What is the issue in my code?
Your text
column is probably a data frame itself with a single text
column :
library(tibble)
library(dplyr,warn.conflicts = FALSE)
library(tidytext)
text <- data.frame(text= c("hello world", "this is me"), stringsAsFactors = FALSE)
text_df <- tibble(line = 1:2, text = text)
text_df
#> # A tibble: 2 x 2
#> line text$text
#> <int> <chr>
#> 1 1 hello world
#> 2 2 this is me
text_df %>%
unnest_tokens(word, text$text)
Error in check_input(x) :
Input must be a character vector of any length or a list of character vectors, each of which has a length of 1.
Modify it to extract the text column and proceed :
text_df <- mutate(text_df, text = text$text)
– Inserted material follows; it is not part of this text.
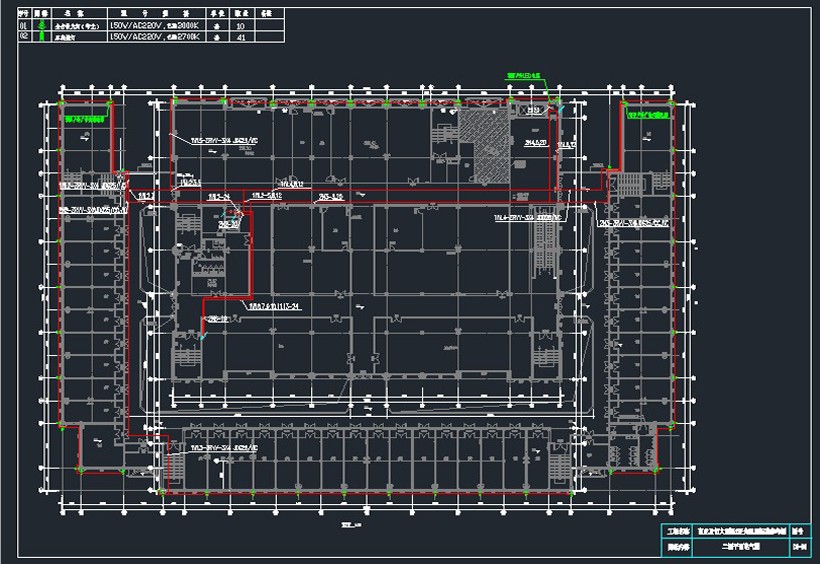The width and height of the screenshot is (820, 564).
Task: Click the green power-entry label above the plan
Action: point(524,74)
# or if your text is stored as factor
# text_df <- mutate(text_df, text = as.character(text$text))
text_df
#> # A tibble: 2 x 2
#> line text
#> <int> <chr>
#> 1 1 hello world
#> 2 2 this is me
text_df %>%
unnest_tokens(word, text)
#> # A tibble: 5 x 2
#> line word
#> <int> <chr>
#> 1 1 hello
#> 2 1 world
#> 3 2 this
#> 4 2 is
#> 5 2 me
It's a good idea to use str()
, or sometimes summary()
, names()
or unclass()
to diagnose this sort of issues :
text <- data.frame(text= c("hello world", "this is me"), stringsAsFactors = FALSE)
text_df <- tibble(line = 1:2, text = text)
str(text_df)
#> Classes 'tbl_df', 'tbl' and 'data.frame': 2 obs. of 2 variables:
#> $ line: int 1 2
#> $ text:'data.frame': 2 obs. of 1 variable:
#> ..$ text: chr "hello world" "this is me"